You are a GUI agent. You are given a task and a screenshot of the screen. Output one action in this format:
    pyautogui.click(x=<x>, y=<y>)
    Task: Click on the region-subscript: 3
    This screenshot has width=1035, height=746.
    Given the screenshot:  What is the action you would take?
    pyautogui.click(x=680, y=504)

▶ _Directive_: Rewrite the material above as a JSON list of strings with one string per line, leaving out any blank lines.

▶ _Solution_:
[
  "You are a GUI agent. You are given a task and a screenshot of the screen. Output one action in this format:",
  "    pyautogui.click(x=<x>, y=<y>)",
  "    Task: Click on the region-subscript: 3",
  "    This screenshot has width=1035, height=746.",
  "    Given the screenshot:  What is the action you would take?",
  "    pyautogui.click(x=680, y=504)"
]